START EXTRACTED ENTRIES

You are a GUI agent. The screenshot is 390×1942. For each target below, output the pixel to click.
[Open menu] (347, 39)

END EXTRACTED ENTRIES
START EXTRACTED ENTRIES

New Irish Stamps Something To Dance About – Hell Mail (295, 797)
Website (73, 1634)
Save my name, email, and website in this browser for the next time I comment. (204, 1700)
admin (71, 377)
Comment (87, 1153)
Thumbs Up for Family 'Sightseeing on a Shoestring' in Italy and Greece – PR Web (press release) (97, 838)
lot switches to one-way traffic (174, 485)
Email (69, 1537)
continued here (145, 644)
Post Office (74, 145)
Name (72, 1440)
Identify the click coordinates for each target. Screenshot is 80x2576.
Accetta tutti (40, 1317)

END EXTRACTED ENTRIES

_TASK TO CARRY OUT:_
Transcribe, exactly and without additions, the lines of the records above, beginning with the line that contains "Identify the click" and ending with the line that contains "Accetta tutti (40, 1317)", both included.

_OUTPUT OF THE EXERCISE:_
Identify the click coordinates for each target. Screenshot is 80x2576.
Accetta tutti (40, 1317)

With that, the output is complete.